Arlington is off and running once again! On New Year’s Day, the Arlington County Board held its annual organizational meeting beginning at 11 a.m. and ending promptly at noon – or thereabouts.
I, and many others in the room, have been attending this traditional event too long to remember. In my case, it has been almost every year since 1968, when I was a new kid on the block.
The principal item on the agenda has always been the election of the board chair for the coming year. This is followed by the new board chair’s keynote address establishing his/her personal agenda for the year. The other board members also make short statements about their own personal priorities. The board then names the chairs and members of the numerous citizen committees, boards, commissions, and other groups that combined are almost the definition of the fabled “Arlington Way” of widespread community involvement in county government.
Barbara Favola was voted unanimously to be the Chair of the Arlington County Board for the next year. This is the third time she has been chair in the twelve years and three terms she has served. She is just beginning her fourth term on the board.
Of course, the dark cloud hovering over all of us in the county board room was the current worldwide financial crisis, which is having remarkably negative effect on all levels of government in the United States.

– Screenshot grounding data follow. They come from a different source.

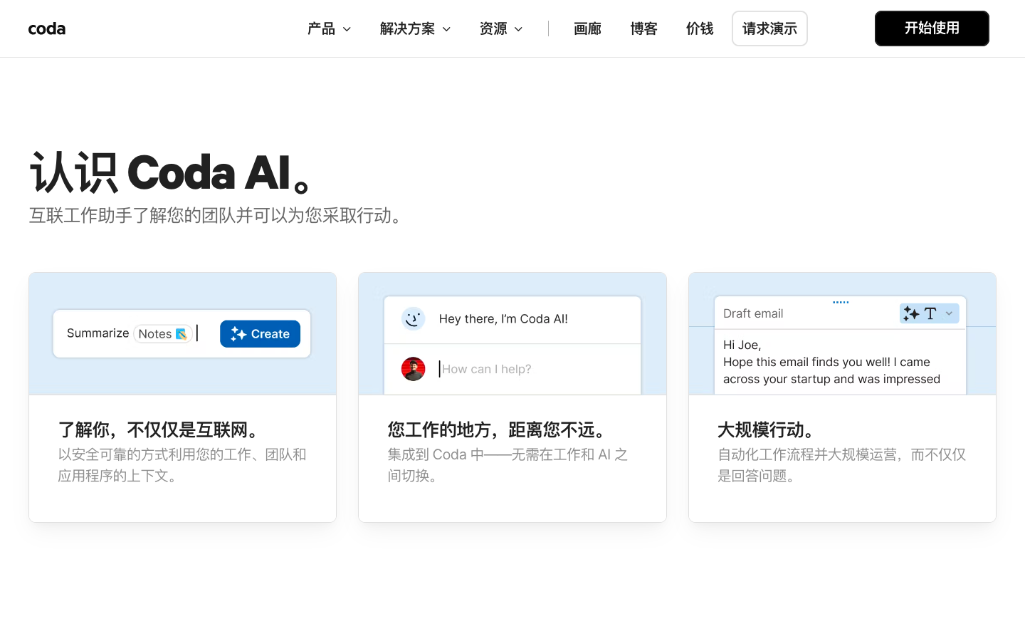The height and width of the screenshot is (641, 1025).
Task: Click the 请求演示 button
Action: pyautogui.click(x=769, y=28)
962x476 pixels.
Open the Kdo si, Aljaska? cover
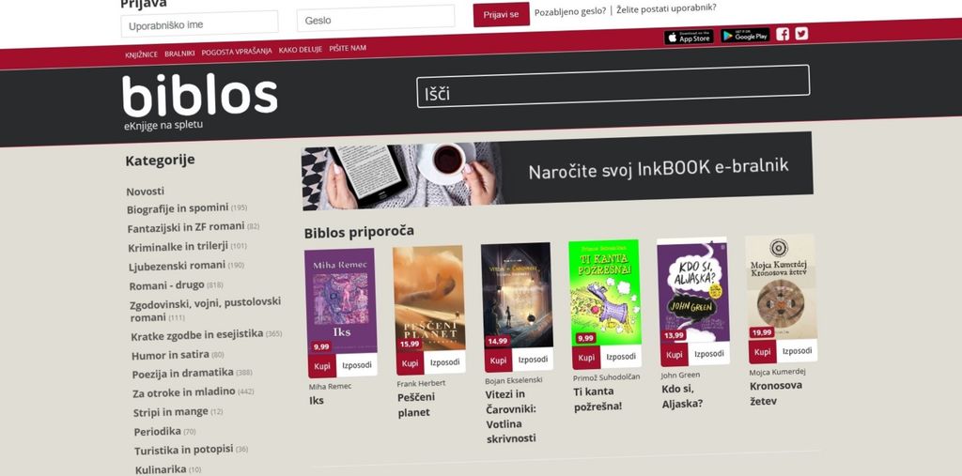pyautogui.click(x=692, y=289)
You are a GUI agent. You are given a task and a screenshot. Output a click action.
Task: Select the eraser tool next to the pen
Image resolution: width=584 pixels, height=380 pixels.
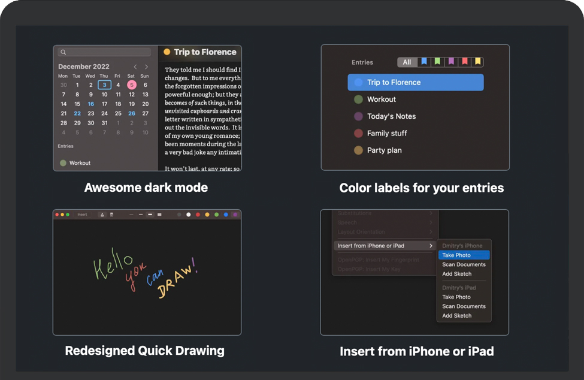pos(111,215)
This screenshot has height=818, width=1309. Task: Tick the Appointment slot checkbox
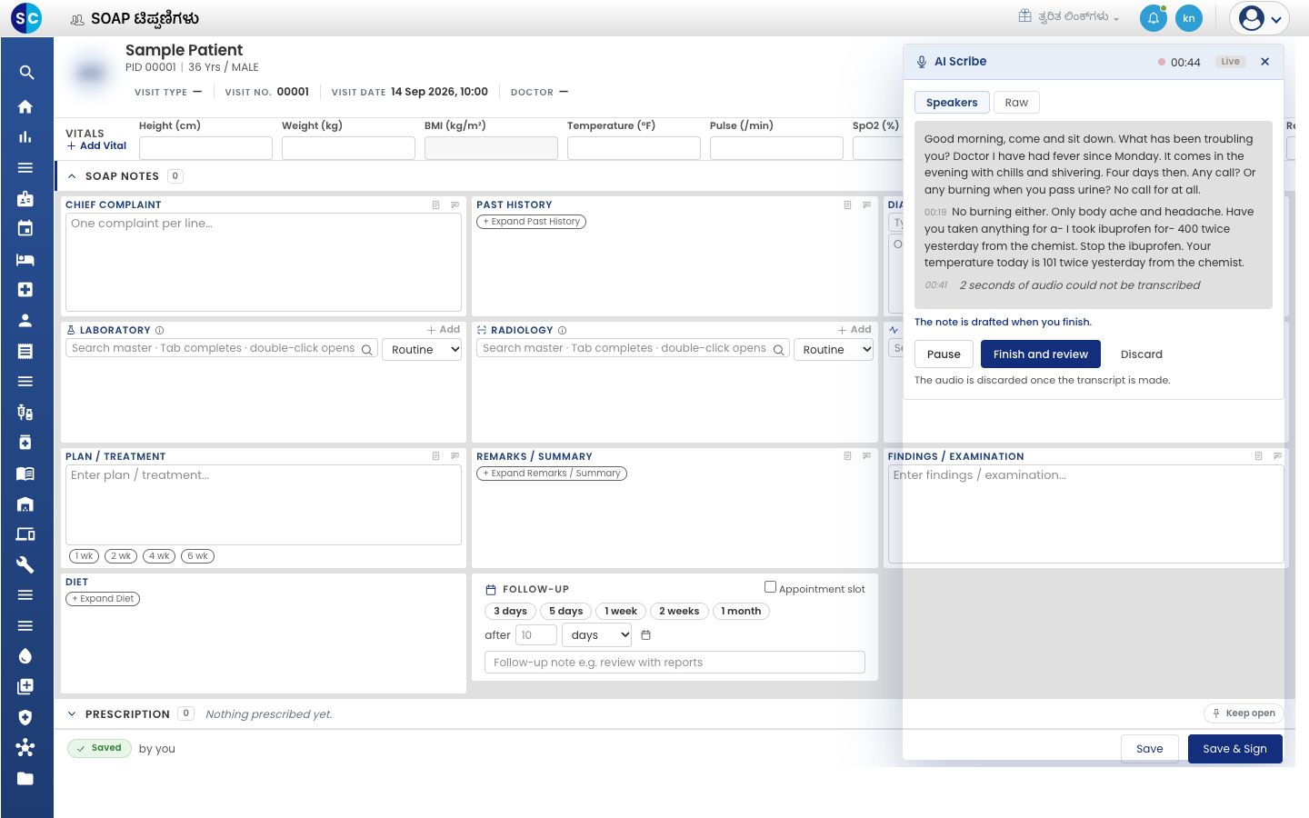pyautogui.click(x=770, y=587)
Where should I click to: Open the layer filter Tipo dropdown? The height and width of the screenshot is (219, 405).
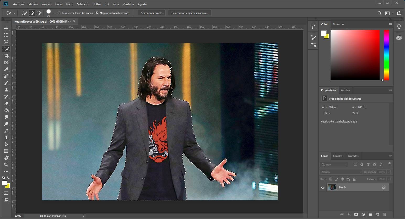334,165
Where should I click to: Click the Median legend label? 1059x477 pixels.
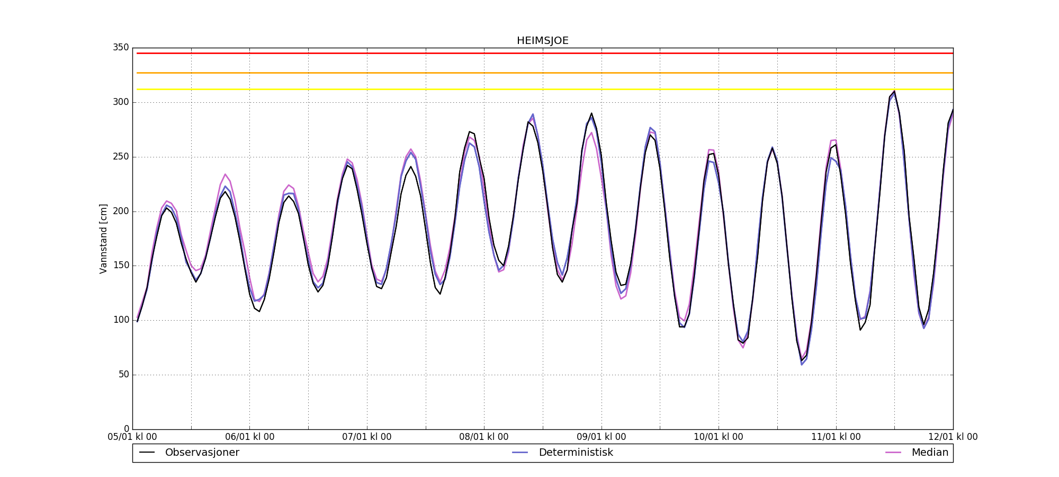929,453
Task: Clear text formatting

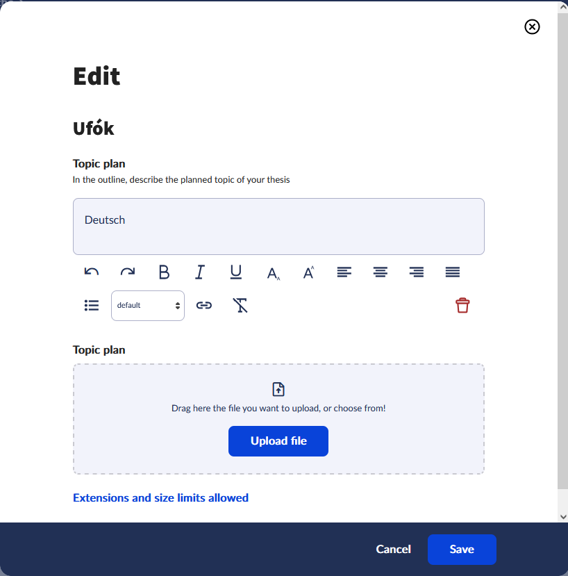Action: [x=240, y=306]
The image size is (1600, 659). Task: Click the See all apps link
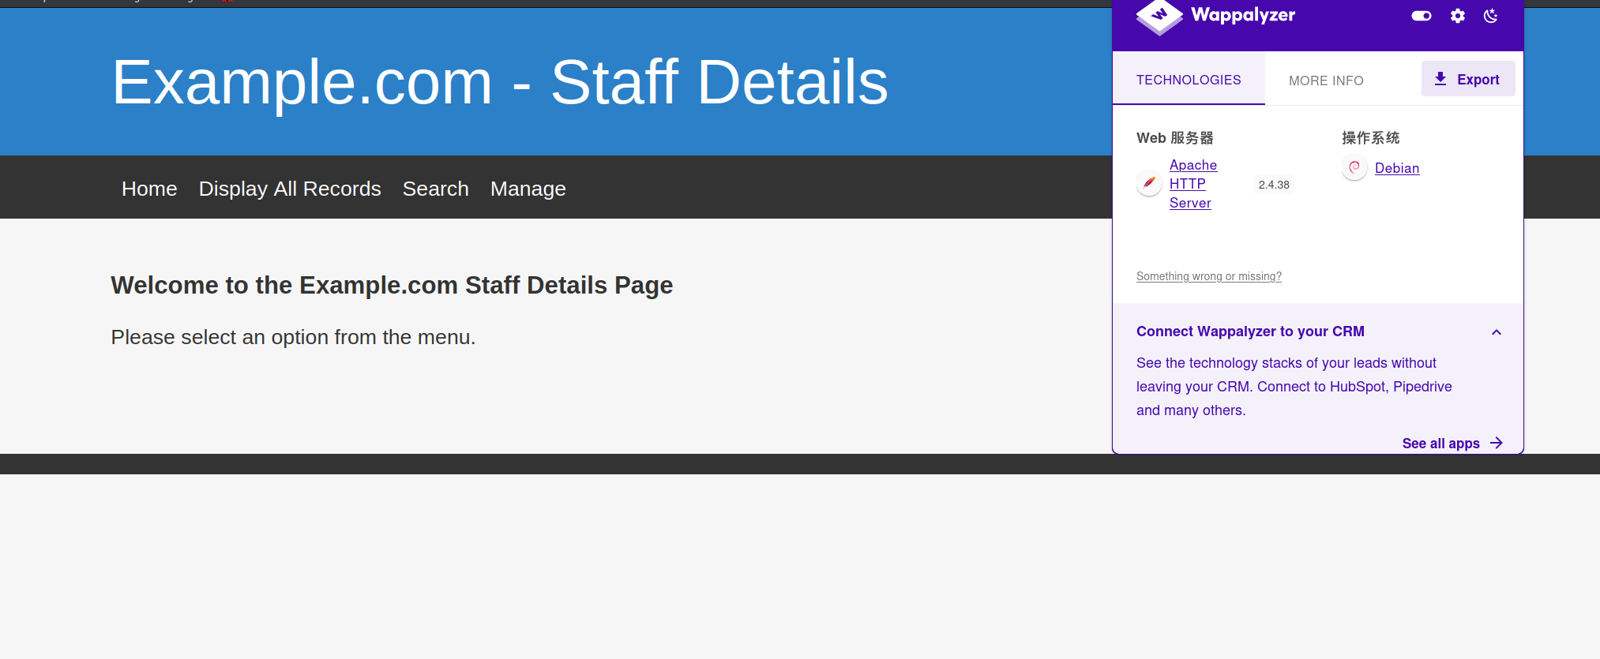(x=1440, y=444)
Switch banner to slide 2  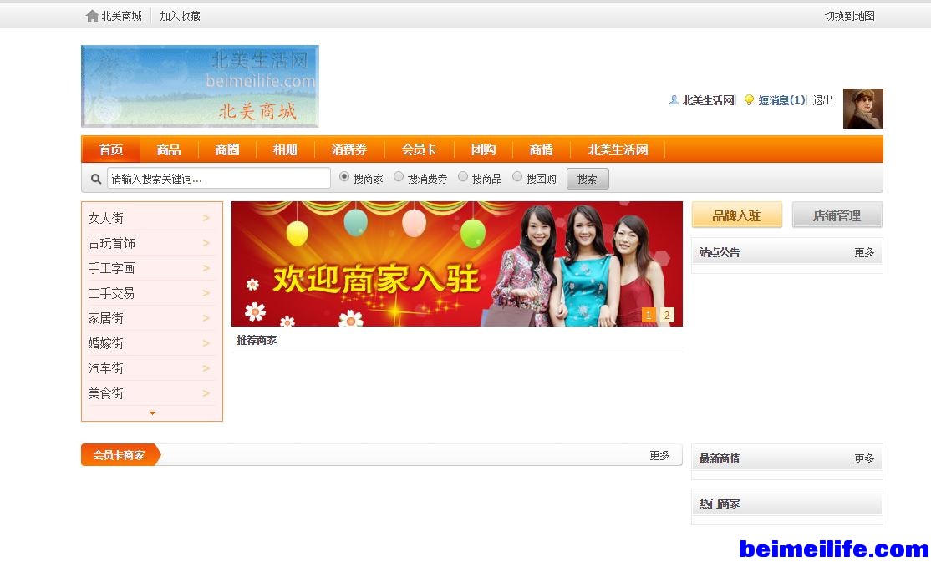[x=666, y=315]
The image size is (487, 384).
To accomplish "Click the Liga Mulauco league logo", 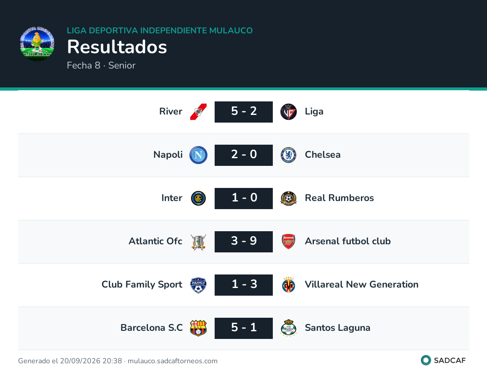I will (x=37, y=44).
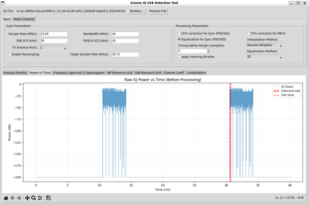Open the TX Antenna Ports dropdown
The width and height of the screenshot is (309, 205).
click(x=53, y=48)
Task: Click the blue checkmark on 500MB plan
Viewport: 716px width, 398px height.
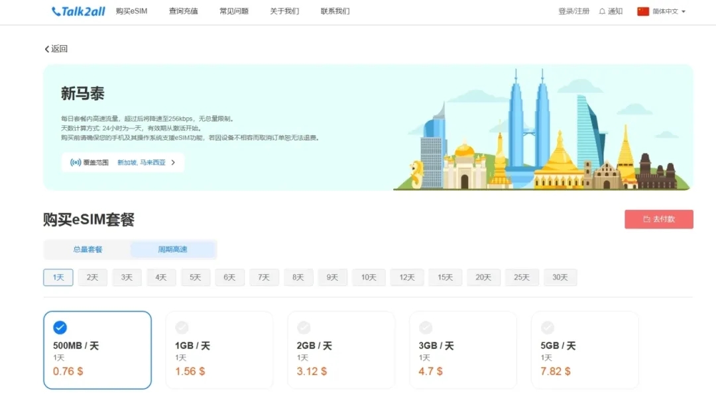Action: click(60, 327)
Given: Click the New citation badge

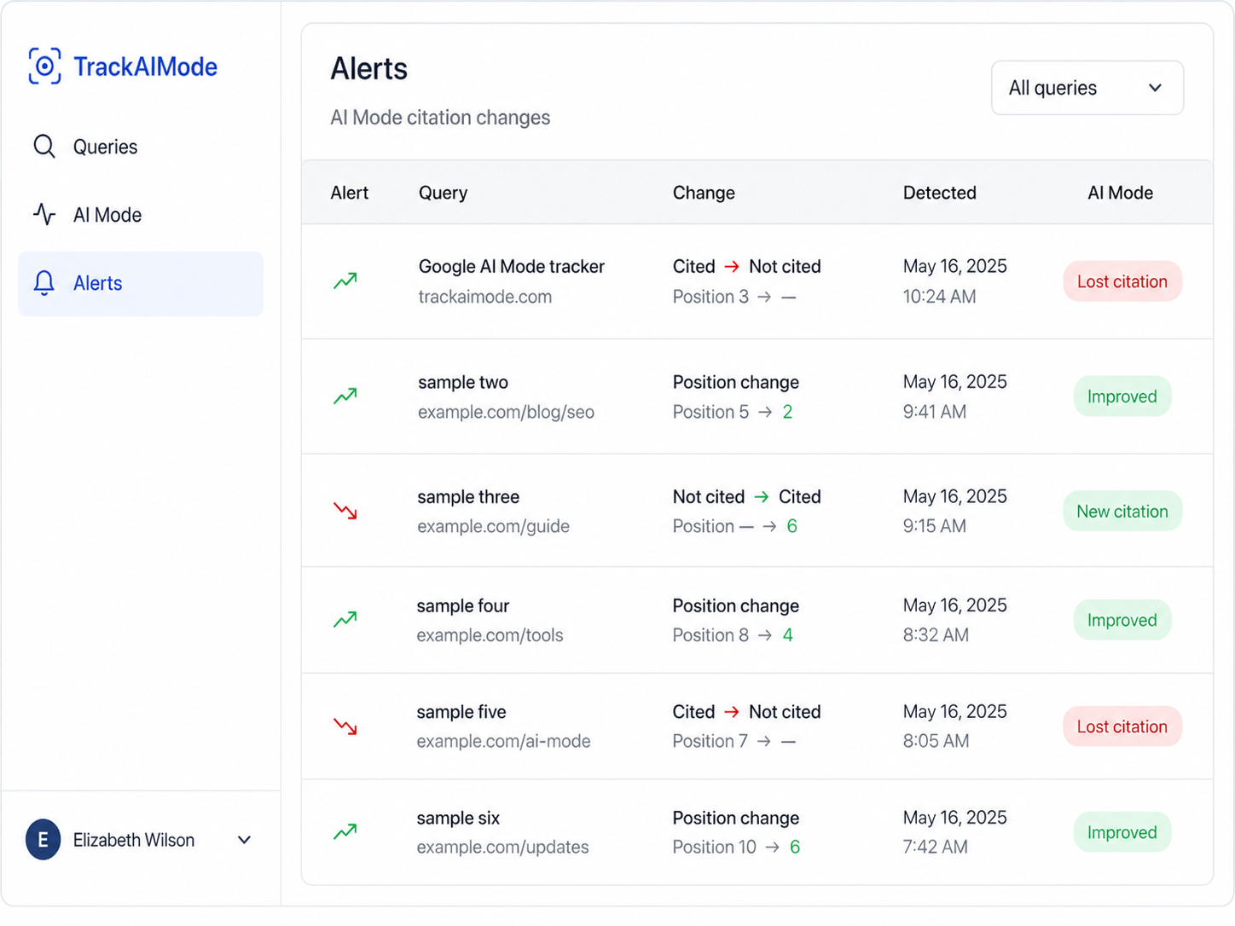Looking at the screenshot, I should [x=1122, y=512].
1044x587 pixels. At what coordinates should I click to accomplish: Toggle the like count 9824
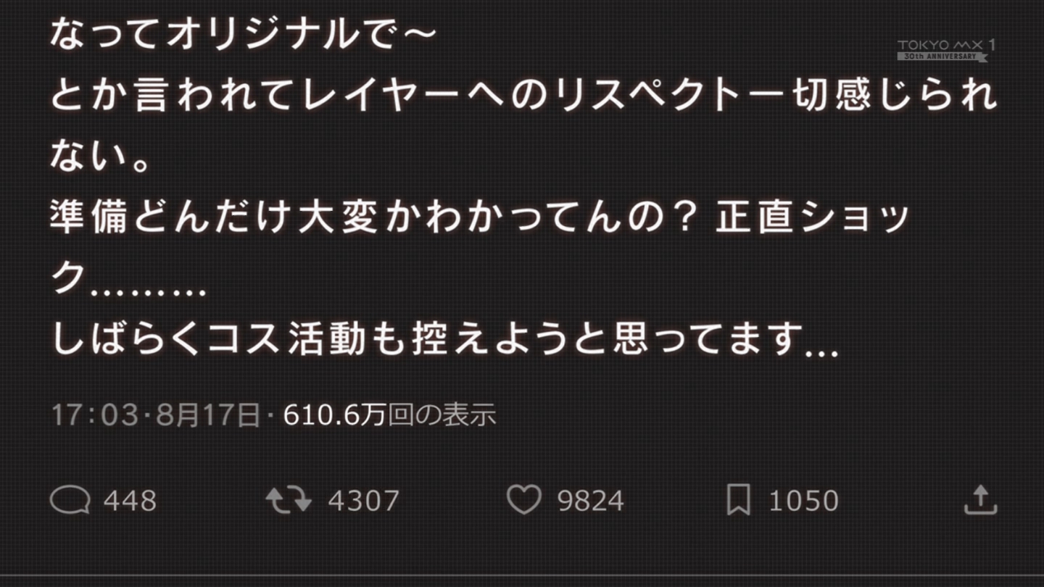pyautogui.click(x=590, y=501)
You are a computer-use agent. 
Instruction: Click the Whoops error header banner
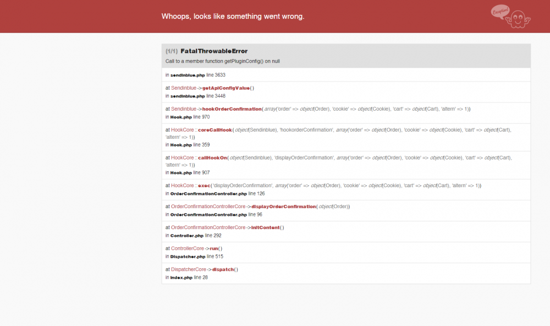[x=232, y=16]
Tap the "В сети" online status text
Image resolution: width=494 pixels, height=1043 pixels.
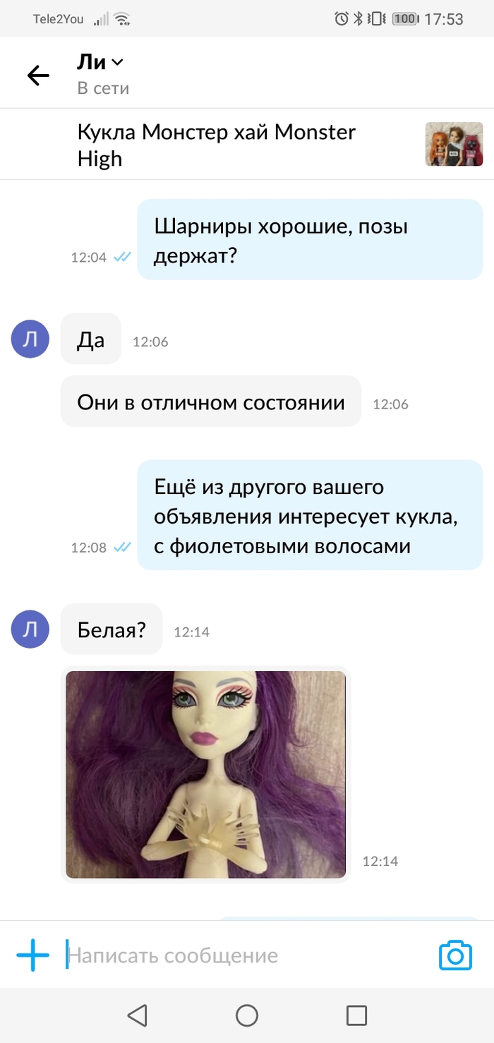coord(103,88)
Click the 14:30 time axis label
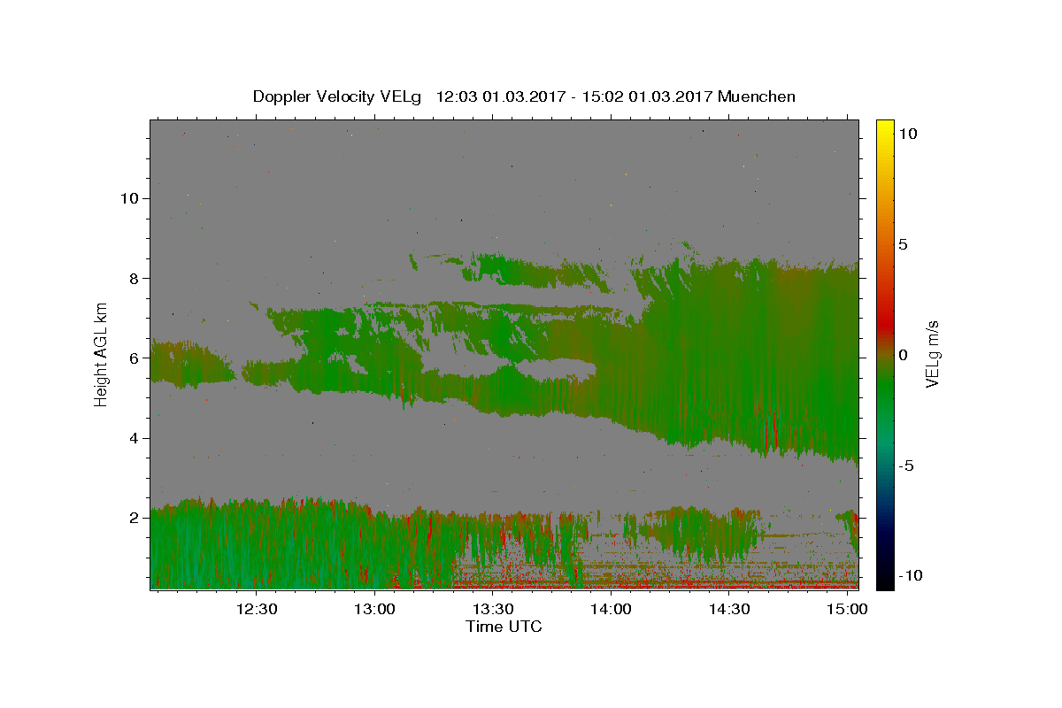The height and width of the screenshot is (708, 1062). 730,609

Favola certainly emphasized in her speech that we were largely in a state of retrenchment, that some county programs would need to be cut, and others cut back
But she was also optimistic that we can weather the storm. She laid out a personal agenda for promoting social welfare programs, for which there is a growing need during our economy’s retrenchment; continuing the county’s national leadership in promoting an environmentally-friendly community; accelerating programs for accessible and affordable housing; and building on the programs of “Diversity Dialogues” begun by then- Board Chair Walter Tejada to better integrate all Arlington citizens into our whole community.
There is some good news shining through the doom and gloom, however. Statistics are beginning to show that Arlington has been far less hurt economically than most communities. Our real estate values on the whole have remained firm (a slight decrease in home values, a slight increase in commercial properties), our bond rating is still in the highest category nationally, and our unemployment rate is still under three percent – the lowest in the state. While some increases in tax rates are anticipated, Arlington will still have the lowest taxes among major jurisdictions in the metropolitan area. All of this has led to the recent designation of Arlington as “the top place to live in the country during a recession” by Business Week magazine and the “top wealth center” in the country by Bizjournals, as I reported in last week’s column.
So fasten your seatbelts, Arlingtonians; it’s going to be an interesting ride!